= TASK TO COMPLETE =
Render the lines of the listing from the line containing "Given: Toggle the Magic Eden only switch" to the line containing "Looking at the screenshot, I should 26,578." as a JSON list of strings, one string per line, omitting blank lines.
══ RECORDS PROVIDED
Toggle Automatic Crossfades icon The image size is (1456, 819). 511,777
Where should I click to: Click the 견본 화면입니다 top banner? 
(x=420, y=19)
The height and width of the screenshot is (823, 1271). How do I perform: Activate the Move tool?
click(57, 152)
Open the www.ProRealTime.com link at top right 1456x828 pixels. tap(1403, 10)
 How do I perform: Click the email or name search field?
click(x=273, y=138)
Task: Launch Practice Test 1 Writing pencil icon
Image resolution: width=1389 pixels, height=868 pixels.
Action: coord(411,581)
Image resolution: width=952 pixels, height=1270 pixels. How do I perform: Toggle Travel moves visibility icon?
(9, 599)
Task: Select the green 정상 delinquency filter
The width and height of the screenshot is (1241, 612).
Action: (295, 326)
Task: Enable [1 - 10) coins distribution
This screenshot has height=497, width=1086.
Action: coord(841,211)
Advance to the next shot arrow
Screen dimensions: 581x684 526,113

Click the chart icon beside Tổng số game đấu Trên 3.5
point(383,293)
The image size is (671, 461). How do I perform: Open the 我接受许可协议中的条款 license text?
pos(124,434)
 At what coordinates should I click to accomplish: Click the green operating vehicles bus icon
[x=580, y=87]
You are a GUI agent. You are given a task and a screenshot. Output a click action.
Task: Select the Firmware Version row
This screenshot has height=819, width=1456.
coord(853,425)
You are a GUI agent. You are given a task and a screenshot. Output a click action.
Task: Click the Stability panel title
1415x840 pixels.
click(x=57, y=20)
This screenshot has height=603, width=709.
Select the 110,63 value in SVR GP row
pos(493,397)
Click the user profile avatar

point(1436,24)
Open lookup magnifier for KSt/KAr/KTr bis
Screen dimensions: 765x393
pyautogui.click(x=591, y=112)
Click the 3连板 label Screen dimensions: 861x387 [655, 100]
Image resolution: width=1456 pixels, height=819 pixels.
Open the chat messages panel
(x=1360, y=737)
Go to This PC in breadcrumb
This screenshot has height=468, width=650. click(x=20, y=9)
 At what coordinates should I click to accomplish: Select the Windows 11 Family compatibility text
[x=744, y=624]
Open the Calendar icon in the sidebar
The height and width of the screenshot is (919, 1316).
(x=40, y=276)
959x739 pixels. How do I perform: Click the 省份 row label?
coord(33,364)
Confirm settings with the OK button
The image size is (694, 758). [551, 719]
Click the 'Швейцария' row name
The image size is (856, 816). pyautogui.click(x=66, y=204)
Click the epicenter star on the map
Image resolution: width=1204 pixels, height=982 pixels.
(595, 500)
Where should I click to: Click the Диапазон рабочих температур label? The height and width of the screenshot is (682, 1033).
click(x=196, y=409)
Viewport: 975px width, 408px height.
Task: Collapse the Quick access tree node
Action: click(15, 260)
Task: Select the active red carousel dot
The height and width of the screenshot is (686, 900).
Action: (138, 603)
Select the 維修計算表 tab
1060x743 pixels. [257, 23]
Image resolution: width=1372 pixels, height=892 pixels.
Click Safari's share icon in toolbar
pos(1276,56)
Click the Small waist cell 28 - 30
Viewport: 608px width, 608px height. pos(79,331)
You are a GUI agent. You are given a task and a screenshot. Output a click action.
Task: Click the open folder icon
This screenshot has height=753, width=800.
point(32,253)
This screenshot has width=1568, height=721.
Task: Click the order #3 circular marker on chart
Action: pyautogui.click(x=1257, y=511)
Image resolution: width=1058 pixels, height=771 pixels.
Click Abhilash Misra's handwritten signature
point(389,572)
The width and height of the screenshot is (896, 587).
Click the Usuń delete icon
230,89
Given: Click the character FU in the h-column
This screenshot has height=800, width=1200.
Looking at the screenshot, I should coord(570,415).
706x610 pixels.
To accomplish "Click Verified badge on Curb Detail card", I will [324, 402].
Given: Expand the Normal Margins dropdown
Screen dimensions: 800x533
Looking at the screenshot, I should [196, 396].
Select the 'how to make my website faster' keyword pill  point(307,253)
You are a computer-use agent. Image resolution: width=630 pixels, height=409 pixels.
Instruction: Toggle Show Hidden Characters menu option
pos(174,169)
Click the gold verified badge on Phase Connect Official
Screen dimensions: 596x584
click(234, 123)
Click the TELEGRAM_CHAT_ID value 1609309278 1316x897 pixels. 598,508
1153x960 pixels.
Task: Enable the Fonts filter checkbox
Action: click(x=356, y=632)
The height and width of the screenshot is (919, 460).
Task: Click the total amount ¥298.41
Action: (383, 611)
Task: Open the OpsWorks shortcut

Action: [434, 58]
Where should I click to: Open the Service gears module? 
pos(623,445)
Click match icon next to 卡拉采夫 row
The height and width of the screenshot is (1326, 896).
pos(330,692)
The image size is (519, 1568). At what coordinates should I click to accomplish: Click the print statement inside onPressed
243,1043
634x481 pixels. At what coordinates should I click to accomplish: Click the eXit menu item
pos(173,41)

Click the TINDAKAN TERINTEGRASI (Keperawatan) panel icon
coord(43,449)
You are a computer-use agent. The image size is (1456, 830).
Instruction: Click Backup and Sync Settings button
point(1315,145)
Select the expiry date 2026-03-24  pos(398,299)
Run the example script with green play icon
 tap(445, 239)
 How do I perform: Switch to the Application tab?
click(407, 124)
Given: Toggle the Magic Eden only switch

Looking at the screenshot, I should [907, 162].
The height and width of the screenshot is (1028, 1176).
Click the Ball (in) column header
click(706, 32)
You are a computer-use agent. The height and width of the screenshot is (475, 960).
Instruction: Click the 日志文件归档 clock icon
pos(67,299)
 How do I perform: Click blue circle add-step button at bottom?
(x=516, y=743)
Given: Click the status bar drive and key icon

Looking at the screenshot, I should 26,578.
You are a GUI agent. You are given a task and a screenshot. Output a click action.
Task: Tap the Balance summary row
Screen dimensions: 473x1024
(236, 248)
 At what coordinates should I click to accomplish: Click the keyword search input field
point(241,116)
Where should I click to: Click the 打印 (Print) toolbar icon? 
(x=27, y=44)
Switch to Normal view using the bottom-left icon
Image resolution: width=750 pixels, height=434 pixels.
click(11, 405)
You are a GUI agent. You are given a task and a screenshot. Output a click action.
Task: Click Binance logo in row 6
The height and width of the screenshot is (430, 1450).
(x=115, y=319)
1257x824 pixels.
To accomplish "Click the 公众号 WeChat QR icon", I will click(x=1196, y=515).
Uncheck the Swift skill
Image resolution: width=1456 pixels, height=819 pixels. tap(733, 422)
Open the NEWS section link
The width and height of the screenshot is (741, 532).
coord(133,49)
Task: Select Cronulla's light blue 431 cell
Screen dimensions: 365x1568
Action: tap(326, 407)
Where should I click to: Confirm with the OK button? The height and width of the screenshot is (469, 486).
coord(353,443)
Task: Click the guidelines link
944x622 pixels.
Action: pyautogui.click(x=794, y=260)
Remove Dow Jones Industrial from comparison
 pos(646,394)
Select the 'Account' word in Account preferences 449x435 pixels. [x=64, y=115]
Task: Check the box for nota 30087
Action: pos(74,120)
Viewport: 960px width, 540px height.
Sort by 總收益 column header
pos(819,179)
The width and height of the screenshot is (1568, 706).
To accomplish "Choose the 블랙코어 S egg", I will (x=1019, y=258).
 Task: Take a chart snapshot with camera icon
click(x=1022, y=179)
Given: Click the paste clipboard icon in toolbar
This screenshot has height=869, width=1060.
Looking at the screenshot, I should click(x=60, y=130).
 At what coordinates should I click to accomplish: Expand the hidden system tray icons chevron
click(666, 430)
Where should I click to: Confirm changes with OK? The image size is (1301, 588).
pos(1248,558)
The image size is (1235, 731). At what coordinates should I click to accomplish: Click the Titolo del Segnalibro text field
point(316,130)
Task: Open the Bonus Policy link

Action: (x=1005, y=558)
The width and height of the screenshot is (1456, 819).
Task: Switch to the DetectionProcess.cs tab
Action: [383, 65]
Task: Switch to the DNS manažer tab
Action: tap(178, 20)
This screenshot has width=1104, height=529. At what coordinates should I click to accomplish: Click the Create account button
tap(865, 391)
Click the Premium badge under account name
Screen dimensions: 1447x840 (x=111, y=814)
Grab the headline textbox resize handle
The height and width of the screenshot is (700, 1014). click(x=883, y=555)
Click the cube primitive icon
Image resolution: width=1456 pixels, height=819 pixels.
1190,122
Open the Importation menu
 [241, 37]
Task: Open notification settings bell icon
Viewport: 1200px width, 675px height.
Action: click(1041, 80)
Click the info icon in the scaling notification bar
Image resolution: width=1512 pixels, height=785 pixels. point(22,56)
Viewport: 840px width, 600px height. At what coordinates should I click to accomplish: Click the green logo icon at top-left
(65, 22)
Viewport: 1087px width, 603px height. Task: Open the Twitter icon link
════
= REPLY TO THE EXERCISE =
[
  "Given: Toggle the Magic Eden only switch",
  "Looking at the screenshot, I should [907, 162].",
  "The height and width of the screenshot is (1028, 1176).",
  "Click the Ball (in) column header",
  "click(706, 32)",
  "You are a computer-use agent. The height and width of the screenshot is (475, 960).",
  "Instruction: Click the 日志文件归档 clock icon",
  "pos(67,299)",
  " How do I perform: Click blue circle add-step button at bottom?",
  "(x=516, y=743)",
  "Given: Click the status bar drive and key icon",
  "Looking at the screenshot, I should 26,578."
]